La domanda è semplice (all’apparenza), la risposta è complicata (ma non troppo).
Cosa resterà di noi con l’applicazione estesa dell’Intelligenza Artificiale nelle mansioni che svolgiamo quotidianamente?
Alcuni studiosi sostengono che l’AI farà sparire molte professioni, come accaduto con le tecnologie del passato - lo ha detto, ad esempio, Lawrence Katz, economista del lavoro ad Harvard – ed io non voglio certo smentire il docente di una prestigiosa università americana. Però, se l’arrivo del treno che ha sostituito le carrozze trainate dai cavalli ha cancellato il mestiere dei cocchieri, ha anche creato milioni di posti di lavoro sui convogli e nelle ferrovie.
Il progresso toglie e cambia, il lavoro si modifica, richiede nuove competenze e differenti applicazioni, ma non si esaurisce.
L’AI non vive di vita propria, è un sistema che viene utilizzato (e programmato) dall’essere umano, e il fattore umano continuerà a fare la differenza (è di oggi la notizia che Google ha invitato i dipendenti a riscrivere le risposte della sua chatbot Bard).
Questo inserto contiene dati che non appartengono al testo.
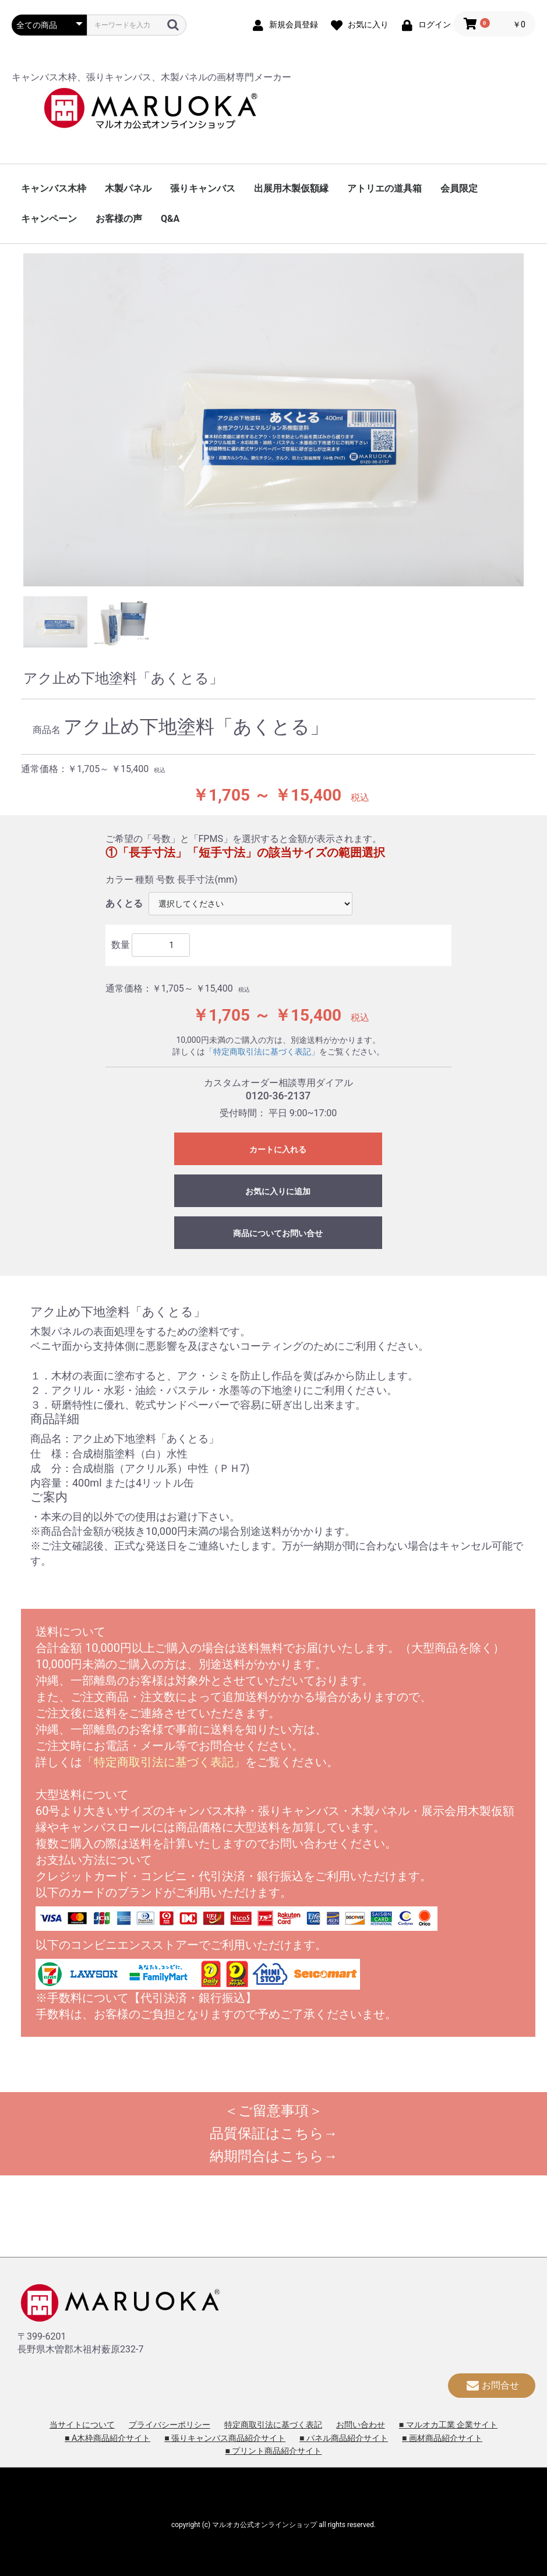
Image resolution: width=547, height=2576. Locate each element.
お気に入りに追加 (277, 1191)
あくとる (124, 903)
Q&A (170, 218)
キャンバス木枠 (53, 188)
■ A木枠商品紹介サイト (107, 2438)
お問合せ (491, 2385)
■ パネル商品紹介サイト (343, 2438)
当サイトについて (82, 2424)
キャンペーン (49, 218)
Stiamo solo iniziando a riflettere sulle implicazioni, a vagliare un certo numero di scenari, sia positivi sia negativi. Ma è molto più interessante concentrarci sulle opportunità. La storia ci insegna che l’abbassamento dei costi di produzione e, di conseguenza, della qualità, genera crisi e ridimensionamenti, ma crea anche spazio per offerte più competitive.
Da dove cominciamo? Dalla scuola.
Il dibattito che si sta sviluppando in queste settimane negli Stati Uniti, dove l’uso di ChatGPT è già stato vietato in diversi istituti e università, è anacronistico.
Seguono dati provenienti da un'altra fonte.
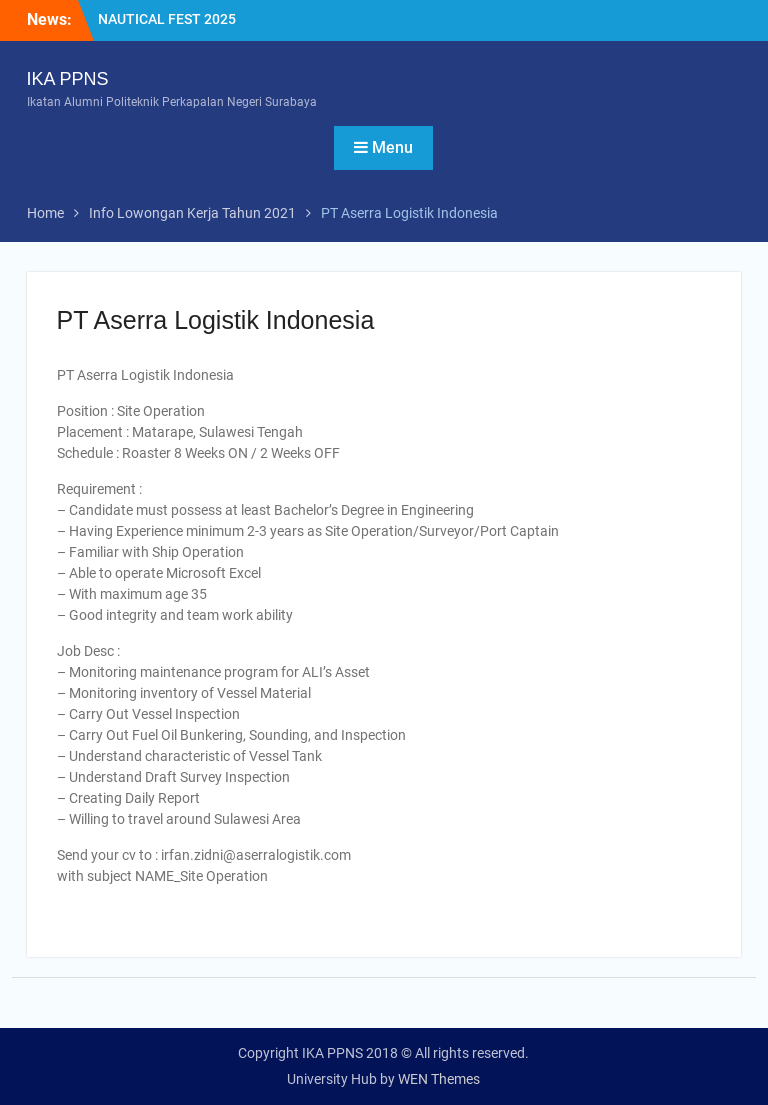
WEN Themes (439, 1079)
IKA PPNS (68, 79)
L’Intelligenza Artificiale non deve essere bandita, ma insegnata.
Compito delle scuole è fornire gli strumenti per comprendere e usare al meglio le nuove tecnologie, formando i professionisti del domani, perché se un’Intelligenza Artificiale non potrà rubarti il lavoro, qualcuno che la sa utilizzare meglio di te lo farà senz’altro.